Way back in the good old days Google came up with mapreduce to store and crunch data scattered on disks across multiple machines. The world looked at mapreduce and thought it good, and made an open source implementation called Hadoop.

Ppl wanted more, and faster, and luckily memory prices went down. And thus Apache Spark was born at UC Berkely. Spark stores data across a bunch of machines in memory. This makes it easy and fast to data scientist all the data.

RDD

The key buzzword here is RDD which stands for resilient distributed data set. Spark has a SparkContext object which manages the connection to clusters and how processes are run on those clusters. So we call it using code like data = sc.textFile('name_of_text_file.txt'). With text data, this just becomes a list of strings - one per each line in the text file which is accessed using sc.take(num_of_lines).

Now, even though this looks very pythonic, don’t think of spark data objects which look like lists as lists. Python lists are meant to be run on a single machine, so they can be sliced and diced. Spark data is designed to be used across machines, so slices don’t make sense in that context.
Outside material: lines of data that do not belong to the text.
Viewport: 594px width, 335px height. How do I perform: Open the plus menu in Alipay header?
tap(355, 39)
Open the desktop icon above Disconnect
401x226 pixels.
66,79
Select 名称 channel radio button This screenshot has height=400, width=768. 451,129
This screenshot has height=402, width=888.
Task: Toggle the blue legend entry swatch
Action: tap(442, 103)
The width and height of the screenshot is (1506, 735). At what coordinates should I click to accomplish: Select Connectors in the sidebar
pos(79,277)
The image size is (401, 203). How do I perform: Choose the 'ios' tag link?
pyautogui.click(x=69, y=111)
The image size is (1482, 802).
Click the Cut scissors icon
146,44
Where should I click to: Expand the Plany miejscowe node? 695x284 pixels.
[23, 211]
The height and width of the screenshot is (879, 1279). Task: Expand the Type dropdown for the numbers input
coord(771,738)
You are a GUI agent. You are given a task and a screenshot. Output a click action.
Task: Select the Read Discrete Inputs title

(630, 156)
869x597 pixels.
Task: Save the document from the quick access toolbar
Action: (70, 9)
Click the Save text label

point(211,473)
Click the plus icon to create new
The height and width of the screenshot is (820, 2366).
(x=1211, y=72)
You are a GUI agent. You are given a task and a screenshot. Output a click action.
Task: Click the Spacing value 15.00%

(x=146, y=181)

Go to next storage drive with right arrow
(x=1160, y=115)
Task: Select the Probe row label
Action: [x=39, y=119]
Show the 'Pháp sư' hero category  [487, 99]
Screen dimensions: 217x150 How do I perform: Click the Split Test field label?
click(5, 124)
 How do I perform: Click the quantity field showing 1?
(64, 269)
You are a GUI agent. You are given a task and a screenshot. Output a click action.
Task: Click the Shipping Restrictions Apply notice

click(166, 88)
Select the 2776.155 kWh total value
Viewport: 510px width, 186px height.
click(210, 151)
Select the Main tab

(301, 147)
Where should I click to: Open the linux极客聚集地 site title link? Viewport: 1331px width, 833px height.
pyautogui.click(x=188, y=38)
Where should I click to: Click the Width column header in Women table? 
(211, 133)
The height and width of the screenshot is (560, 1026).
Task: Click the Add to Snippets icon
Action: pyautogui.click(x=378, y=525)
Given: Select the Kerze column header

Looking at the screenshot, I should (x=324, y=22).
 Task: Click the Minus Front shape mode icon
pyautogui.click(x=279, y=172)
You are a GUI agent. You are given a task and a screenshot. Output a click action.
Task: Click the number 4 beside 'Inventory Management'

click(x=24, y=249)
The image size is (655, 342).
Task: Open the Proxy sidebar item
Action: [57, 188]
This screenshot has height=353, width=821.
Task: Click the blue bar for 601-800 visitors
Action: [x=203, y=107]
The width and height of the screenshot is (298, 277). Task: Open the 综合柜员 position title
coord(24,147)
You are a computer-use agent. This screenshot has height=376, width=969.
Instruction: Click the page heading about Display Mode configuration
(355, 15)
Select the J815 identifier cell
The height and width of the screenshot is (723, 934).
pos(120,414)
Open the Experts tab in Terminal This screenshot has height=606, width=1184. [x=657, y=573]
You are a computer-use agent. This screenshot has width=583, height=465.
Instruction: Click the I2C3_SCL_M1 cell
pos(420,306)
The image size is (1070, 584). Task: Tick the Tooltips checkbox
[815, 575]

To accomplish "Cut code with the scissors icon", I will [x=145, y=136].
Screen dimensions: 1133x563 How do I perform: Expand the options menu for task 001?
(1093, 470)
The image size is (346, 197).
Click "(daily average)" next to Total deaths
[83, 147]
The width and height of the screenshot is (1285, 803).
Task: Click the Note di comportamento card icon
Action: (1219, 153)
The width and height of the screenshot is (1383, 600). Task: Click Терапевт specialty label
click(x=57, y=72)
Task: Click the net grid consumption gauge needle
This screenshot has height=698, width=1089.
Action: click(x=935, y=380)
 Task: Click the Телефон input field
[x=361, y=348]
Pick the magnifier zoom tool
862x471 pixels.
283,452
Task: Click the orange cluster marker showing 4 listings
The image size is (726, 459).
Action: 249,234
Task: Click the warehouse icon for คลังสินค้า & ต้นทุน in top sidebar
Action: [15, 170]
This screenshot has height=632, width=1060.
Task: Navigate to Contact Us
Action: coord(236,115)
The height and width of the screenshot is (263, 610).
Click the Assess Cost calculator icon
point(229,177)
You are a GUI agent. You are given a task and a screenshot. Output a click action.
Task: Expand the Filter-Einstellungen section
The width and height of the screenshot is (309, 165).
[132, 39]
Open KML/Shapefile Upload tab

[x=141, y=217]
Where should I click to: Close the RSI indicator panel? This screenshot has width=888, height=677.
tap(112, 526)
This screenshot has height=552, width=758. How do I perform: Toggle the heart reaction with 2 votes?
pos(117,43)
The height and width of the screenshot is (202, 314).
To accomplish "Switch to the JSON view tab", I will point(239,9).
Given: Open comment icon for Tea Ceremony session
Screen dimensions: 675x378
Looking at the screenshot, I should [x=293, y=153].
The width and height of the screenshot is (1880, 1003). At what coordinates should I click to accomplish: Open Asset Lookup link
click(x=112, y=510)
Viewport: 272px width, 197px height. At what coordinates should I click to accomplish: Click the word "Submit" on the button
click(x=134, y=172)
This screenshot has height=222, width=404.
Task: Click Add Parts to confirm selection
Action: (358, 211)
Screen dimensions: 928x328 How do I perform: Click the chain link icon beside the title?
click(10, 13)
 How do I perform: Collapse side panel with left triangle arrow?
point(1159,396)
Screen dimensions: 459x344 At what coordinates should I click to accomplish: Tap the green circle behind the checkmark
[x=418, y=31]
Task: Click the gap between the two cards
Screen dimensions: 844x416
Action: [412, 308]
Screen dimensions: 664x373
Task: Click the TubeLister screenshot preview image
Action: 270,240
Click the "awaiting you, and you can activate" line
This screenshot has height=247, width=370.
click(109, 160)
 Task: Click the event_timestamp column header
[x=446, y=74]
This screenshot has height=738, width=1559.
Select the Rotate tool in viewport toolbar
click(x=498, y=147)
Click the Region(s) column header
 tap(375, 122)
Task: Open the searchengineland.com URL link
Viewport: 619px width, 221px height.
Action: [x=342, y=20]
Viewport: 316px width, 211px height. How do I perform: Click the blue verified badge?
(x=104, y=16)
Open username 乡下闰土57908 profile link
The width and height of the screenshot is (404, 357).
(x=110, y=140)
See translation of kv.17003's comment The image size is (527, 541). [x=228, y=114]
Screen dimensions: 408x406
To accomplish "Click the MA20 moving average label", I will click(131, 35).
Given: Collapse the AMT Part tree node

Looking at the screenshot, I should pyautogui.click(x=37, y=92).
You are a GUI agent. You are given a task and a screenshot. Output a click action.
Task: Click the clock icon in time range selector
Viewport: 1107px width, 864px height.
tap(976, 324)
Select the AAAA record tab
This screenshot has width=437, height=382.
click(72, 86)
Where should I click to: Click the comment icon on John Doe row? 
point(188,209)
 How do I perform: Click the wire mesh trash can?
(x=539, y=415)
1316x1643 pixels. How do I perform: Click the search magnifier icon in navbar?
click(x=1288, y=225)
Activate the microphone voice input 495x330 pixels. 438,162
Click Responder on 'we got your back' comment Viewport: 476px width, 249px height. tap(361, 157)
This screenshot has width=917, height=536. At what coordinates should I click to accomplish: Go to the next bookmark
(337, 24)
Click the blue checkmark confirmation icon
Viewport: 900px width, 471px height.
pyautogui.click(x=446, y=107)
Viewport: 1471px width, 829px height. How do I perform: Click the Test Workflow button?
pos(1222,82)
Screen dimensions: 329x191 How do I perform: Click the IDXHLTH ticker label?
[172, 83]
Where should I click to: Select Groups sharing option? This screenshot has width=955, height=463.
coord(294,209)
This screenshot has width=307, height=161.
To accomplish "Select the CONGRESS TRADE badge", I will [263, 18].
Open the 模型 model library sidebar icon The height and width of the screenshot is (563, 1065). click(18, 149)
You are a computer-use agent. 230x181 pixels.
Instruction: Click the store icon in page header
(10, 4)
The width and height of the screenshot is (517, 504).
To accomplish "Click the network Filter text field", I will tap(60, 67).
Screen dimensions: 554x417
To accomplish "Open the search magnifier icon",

RDD’s are immutable - so to modify data stored inside it, we get back a new RDD. Python has both mutable objects - like lists and dictionaries - and immutable ones like tuples, so this isn’t anything different from mainstream python.

map all the things to something else

map(func) applies the function func to all the things in the RDD and returns a new RDD. so something like data.map(lambda line: line.split('\t')) applies the func passed into map to each object stored in the RDD and returns back a new RDD.

map is often accompanies by reduceByKey e.g to count stuff:

lines = sc.textFile("data.txt")
pairs = lines.map(lambda s: (s, 1))
counts = pairs.reduceByKey(lambda a, b: a + b)

Now, spark deals with transformations only when it has to - so it builds up a pipelines of tasks and runs them when the output of those tasks is called.

install spark on your local machine

Use Spark on a local machine is useful for learning purposes - for actual production use I would use Amazon EMR or Google Cloud Dataproc.

Spark needs Java, so to install it properly it needs a lot of installation. So to avoid all that I’m using a docker image with spark preinstalled: jupyter/pyspark-notebook

docker run -d -P --name notebook jupyter/pyspark-notebook

Note: use -v to mount the current directory in the docker container.